→ Directions for this task: Find the line with "Task: Select the Wednesday" in the entries below. Repeat it, every following line, and the line with "The height and width of the screenshot is (642, 1743).", exactly and with nothing added.

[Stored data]
▼

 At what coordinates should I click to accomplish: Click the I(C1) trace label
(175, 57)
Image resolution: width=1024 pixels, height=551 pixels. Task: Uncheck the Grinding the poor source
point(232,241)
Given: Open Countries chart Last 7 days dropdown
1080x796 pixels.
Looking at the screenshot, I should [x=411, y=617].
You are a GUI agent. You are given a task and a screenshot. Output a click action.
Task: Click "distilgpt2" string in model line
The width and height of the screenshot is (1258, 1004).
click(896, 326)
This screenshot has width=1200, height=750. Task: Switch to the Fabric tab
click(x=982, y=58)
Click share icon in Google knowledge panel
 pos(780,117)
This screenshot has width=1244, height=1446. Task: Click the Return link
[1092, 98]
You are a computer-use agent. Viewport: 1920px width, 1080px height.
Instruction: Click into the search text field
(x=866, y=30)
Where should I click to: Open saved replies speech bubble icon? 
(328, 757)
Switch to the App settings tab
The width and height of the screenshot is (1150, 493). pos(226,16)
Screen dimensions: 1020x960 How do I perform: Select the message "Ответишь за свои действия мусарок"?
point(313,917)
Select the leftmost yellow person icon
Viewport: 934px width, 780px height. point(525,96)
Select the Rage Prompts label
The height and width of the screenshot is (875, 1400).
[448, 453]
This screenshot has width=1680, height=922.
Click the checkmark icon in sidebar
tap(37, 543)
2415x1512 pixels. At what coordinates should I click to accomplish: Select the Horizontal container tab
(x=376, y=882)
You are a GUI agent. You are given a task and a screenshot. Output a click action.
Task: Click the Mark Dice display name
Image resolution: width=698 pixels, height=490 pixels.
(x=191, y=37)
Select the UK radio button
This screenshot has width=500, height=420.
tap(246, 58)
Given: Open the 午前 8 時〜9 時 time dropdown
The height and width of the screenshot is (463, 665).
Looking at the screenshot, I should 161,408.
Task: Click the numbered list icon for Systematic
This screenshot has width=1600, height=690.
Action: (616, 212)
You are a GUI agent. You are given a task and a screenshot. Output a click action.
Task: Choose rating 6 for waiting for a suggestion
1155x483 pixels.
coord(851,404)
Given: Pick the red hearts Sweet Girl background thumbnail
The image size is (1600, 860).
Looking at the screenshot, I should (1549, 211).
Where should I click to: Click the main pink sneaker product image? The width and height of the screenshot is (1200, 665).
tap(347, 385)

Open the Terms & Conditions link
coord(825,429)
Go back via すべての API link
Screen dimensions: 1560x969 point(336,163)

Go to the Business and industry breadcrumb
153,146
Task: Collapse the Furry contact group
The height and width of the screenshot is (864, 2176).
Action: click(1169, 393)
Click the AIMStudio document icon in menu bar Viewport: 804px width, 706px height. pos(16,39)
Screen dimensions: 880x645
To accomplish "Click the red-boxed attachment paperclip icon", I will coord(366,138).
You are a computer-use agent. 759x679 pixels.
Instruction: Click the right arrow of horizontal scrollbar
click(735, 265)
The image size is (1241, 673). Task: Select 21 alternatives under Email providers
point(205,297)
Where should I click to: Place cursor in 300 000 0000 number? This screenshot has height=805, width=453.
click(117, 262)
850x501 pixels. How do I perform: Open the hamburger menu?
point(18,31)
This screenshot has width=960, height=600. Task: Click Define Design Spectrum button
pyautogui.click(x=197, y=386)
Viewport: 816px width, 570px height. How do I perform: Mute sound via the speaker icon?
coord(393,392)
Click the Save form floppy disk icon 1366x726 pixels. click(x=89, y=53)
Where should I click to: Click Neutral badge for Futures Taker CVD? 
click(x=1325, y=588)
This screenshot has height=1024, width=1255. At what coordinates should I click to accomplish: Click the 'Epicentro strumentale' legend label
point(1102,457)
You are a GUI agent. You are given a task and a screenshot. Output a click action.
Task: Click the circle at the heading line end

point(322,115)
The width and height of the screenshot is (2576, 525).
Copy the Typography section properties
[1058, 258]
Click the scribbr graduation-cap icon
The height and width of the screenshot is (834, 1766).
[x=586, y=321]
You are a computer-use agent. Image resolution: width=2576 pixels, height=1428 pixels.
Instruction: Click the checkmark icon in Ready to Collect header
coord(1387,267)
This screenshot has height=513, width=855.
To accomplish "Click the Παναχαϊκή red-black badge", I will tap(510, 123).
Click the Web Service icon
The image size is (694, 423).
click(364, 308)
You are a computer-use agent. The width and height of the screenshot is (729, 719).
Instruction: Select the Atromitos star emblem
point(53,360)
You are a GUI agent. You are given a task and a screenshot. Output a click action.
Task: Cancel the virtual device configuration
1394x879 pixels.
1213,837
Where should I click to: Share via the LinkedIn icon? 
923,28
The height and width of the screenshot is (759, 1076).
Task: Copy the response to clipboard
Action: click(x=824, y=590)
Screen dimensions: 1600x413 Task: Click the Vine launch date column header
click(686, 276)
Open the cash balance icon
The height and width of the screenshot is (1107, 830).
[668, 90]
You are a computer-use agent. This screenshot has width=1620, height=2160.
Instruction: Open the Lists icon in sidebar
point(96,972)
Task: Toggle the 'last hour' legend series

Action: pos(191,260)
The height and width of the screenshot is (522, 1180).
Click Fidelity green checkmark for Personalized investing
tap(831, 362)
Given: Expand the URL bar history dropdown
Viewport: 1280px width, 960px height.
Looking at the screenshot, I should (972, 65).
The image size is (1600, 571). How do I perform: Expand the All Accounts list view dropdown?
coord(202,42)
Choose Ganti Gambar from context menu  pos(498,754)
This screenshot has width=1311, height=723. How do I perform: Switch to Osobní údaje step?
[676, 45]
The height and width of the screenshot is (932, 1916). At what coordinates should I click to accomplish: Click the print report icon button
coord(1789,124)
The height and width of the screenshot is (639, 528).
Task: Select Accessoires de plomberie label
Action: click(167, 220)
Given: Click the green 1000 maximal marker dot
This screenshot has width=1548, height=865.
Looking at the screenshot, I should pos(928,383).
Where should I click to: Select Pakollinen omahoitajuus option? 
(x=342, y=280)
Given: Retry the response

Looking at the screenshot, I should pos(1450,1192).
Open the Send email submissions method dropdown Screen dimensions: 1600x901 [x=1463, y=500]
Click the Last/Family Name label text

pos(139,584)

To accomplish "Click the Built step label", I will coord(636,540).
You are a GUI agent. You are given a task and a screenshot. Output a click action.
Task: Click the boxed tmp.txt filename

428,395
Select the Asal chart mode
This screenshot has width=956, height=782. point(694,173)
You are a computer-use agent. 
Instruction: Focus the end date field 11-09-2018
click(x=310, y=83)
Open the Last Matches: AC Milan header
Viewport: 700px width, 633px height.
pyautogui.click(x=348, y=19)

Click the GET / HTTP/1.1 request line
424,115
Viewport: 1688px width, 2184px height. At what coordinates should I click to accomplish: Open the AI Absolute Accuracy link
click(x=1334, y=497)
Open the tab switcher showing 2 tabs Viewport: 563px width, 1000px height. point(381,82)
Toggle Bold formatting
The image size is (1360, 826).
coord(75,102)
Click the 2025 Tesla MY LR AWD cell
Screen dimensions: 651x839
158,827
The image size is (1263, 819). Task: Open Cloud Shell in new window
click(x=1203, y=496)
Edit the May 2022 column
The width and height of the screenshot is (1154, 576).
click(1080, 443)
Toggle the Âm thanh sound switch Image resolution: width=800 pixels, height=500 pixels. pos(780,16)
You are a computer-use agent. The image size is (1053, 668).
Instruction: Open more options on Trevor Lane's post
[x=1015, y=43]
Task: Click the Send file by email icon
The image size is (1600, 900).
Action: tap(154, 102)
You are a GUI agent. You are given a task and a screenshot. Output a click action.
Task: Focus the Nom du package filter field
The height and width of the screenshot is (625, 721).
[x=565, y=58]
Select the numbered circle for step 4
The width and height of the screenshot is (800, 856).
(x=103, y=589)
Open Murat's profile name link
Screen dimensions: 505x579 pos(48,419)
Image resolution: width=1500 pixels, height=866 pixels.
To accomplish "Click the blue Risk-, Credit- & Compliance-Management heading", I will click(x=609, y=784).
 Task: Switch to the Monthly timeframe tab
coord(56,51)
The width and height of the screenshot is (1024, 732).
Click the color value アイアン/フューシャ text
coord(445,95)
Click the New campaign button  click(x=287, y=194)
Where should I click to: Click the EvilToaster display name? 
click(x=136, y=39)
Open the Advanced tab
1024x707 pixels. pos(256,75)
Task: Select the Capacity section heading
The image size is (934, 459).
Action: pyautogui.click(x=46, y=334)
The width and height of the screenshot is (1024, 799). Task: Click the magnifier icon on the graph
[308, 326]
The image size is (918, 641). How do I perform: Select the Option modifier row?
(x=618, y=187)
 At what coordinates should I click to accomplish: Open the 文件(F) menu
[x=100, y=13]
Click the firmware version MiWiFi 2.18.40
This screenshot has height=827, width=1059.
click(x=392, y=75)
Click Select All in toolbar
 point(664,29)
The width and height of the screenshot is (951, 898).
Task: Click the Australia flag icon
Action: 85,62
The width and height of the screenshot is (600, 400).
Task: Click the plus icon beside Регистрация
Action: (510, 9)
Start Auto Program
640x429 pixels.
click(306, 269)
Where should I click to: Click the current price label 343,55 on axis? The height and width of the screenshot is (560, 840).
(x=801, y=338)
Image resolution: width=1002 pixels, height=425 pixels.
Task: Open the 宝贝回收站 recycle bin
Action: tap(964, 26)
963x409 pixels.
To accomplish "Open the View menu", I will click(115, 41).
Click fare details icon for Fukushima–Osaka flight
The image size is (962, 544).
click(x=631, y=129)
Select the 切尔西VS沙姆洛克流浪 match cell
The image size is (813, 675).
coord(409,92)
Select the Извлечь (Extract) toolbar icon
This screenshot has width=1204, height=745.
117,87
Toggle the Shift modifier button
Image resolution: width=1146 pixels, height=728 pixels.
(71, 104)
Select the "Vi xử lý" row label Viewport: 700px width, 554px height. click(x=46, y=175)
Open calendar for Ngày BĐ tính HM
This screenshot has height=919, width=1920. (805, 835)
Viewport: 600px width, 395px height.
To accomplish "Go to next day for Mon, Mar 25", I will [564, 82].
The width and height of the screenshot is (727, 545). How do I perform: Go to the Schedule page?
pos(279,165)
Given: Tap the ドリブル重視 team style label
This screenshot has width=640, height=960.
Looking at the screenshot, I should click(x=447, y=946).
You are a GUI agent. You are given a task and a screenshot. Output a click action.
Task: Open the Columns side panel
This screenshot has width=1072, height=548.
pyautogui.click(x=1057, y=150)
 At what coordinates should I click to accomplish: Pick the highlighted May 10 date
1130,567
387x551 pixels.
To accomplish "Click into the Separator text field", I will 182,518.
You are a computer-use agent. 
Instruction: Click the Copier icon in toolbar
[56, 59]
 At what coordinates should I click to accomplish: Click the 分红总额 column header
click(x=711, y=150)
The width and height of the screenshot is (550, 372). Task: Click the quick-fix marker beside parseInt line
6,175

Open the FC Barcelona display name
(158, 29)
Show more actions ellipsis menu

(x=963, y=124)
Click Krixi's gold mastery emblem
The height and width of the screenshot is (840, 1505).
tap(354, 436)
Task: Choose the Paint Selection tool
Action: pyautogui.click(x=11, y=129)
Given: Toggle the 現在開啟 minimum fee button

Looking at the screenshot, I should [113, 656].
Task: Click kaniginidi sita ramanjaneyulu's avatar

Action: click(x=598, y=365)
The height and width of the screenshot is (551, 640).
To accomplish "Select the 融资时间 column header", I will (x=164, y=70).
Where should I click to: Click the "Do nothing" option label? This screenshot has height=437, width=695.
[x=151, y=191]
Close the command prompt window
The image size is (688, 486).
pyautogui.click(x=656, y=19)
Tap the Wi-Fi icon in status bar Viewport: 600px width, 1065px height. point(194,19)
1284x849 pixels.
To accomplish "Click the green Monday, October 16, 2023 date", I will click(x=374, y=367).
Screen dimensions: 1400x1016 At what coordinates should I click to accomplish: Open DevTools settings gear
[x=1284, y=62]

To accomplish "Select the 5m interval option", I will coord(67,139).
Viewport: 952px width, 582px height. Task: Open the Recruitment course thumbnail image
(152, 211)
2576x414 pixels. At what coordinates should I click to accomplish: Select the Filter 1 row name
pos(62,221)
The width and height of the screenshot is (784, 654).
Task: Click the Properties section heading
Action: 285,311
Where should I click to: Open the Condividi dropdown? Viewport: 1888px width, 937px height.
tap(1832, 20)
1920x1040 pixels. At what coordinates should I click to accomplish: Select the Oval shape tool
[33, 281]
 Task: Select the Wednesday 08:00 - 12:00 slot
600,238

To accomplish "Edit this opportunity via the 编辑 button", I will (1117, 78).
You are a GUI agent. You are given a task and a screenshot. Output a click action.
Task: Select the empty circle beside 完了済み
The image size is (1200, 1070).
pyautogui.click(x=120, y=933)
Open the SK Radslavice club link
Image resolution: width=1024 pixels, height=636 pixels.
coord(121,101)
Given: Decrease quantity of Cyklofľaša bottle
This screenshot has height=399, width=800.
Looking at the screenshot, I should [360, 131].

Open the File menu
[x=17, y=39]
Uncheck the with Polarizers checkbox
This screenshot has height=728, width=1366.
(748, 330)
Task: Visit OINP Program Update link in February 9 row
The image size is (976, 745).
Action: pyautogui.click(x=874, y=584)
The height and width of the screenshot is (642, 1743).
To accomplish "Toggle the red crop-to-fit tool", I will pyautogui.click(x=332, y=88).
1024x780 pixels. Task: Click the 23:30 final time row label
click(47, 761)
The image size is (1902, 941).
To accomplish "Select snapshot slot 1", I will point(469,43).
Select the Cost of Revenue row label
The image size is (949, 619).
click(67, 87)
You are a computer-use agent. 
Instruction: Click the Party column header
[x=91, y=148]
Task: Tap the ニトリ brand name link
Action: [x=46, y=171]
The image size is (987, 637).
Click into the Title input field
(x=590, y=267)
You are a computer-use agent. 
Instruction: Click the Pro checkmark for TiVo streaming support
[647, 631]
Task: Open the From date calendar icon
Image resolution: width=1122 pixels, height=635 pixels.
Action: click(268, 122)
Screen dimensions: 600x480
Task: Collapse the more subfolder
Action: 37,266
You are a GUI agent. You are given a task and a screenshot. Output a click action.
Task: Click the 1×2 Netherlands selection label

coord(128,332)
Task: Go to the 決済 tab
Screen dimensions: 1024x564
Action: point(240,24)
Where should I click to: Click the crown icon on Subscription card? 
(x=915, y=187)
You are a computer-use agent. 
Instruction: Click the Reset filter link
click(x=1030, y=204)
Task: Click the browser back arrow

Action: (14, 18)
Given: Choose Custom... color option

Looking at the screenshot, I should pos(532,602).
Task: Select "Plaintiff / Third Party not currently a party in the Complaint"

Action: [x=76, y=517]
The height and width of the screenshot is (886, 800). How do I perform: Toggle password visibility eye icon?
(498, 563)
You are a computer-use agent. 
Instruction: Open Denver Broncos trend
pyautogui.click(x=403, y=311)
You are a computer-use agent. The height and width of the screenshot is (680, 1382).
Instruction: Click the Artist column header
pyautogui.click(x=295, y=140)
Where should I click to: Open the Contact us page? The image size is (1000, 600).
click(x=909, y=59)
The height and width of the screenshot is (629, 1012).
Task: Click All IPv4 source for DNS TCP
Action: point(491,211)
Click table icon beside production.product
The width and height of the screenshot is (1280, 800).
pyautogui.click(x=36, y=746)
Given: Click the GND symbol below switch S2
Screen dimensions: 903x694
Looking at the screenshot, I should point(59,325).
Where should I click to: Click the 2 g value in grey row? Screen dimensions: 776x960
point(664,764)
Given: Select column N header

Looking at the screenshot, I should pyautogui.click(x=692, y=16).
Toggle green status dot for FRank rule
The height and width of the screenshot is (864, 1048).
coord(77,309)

▲

→ Solution to this problem:
 Task: Select the Wednesday 08:00 - 12:00 slot
600,238

To accomplish "Edit this opportunity via the 编辑 button", I will (1117, 78).
You are a GUI agent. You are given a task and a screenshot. Output a click action.
Task: Select the empty circle beside 完了済み
The image size is (1200, 1070).
pyautogui.click(x=120, y=933)
Open the SK Radslavice club link
Image resolution: width=1024 pixels, height=636 pixels.
coord(121,101)
Given: Decrease quantity of Cyklofľaša bottle
This screenshot has height=399, width=800.
Looking at the screenshot, I should [360, 131].

Open the File menu
[x=17, y=39]
Uncheck the with Polarizers checkbox
This screenshot has height=728, width=1366.
(748, 330)
Task: Visit OINP Program Update link in February 9 row
The image size is (976, 745).
Action: pyautogui.click(x=874, y=584)
The height and width of the screenshot is (642, 1743).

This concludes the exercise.